Writing Workshop
Two weeks back The Mr came home early from work and I rushed to our local Barnes & Noble bookstore for the weekly writing group. Alas!They had disbanded months ago and I returned home quite crestfallen. Somehow I thought meeting my long lost friends would help resurrect the dormant writer.
I came back and found a few short stories I had written at my last few visits, as late as Feb 2007. To appease my broken heart, I shall post couple of them and assume I wrote it just now :p
Prompt: Write a scene in which shoes figure prominently.
The Shoe Fairy
Did you know you could see a person's entire life just by looking at their feet...their little dreams tucked behind their worries, their fears and their prejudices, all as clear as the overgrown toe-nail?
In my twenty years I've seen them all. Like Rajammal, the English teacher at a famous school in the city. She came to me every fortnight to mend her sandals...Sandals that were an imitation of the original, bought from one of those dime-a-dozen pavement stores that have cropped up all over the city.
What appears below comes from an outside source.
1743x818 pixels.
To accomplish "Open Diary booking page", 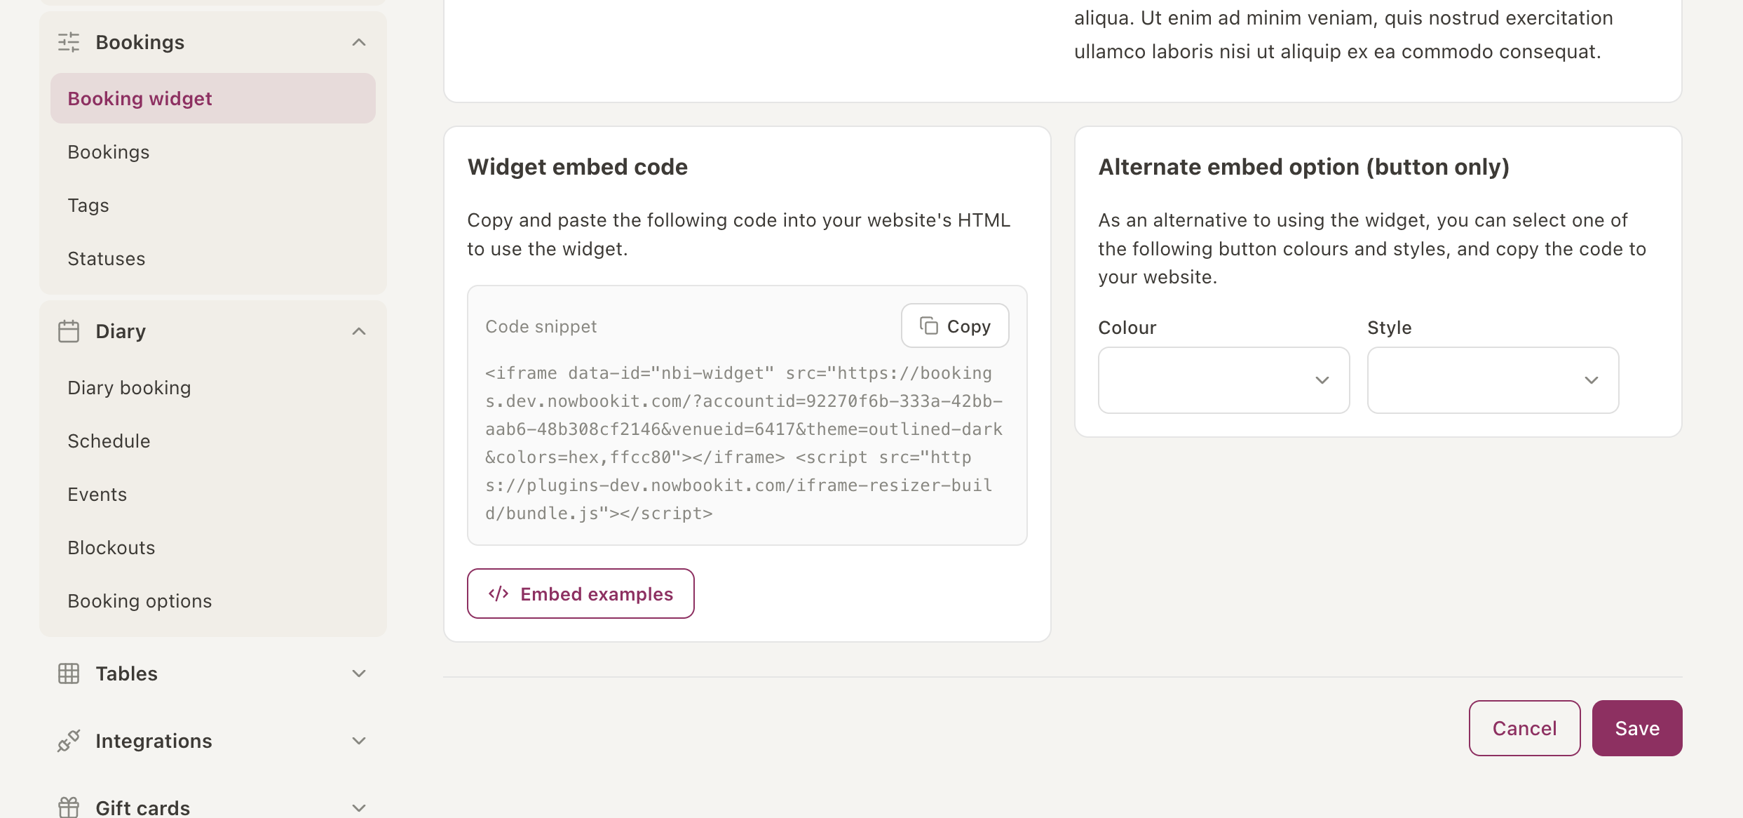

Bad leather that bit into her flesh as she ran to get onto the 7.40 A.M bus, already brimming with half the city in it.
By now there were more stitches made by me than by the original shoemaker. I asked her to throw it away but Rajammal insisted there were few more lives in them...her tired smile telling me what she left unsaid. Money that could be saved and used elsewhere.
Then there is Vikas, the neighbourhood Romeo. Oh! He never sets foot into my shop, but would instead park his bike under the tree and stand on the pavement waiting for his girl. One look at his shoes with those funny check marks, I knew this was a boy who knew no struggles.
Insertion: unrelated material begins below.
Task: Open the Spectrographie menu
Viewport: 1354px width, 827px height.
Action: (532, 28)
I always knew Vikas' girl had come by the click of her heels on the stone. I've always wanted to hold those shoes in my hands, feel the softness of pure leather, admire the workmanship that crafted those wonderful straps...straps which elegantly caressed those feet. How did one maintain balance and grace while walking on such thin heels?
Every month those feet were caressed by a different pair of shoes; flat-heeled red shoes in March, those chocolate brown sandals in April, embroidered silk shoes I never thought existed but in story books...she had them all.
Then one day, those feet entered my shop...my gunny sack covered floor with a tarpaulin for a roof shop, my two-by-two pavement shop...the Shoe Fairy entered it. I looked up at her face as she dropped a plastic bag at my feet.
"Amma wants these fixed" the angel said.
I opened the bag and the worn out, brown sandals of Rajammal stared right back at me.
Labels: Fiction, shoes, Writing Workshop
3 Comments:
Hey! This was agood one Ponci!
very nice..
@Raji & Karthik: Thanks :)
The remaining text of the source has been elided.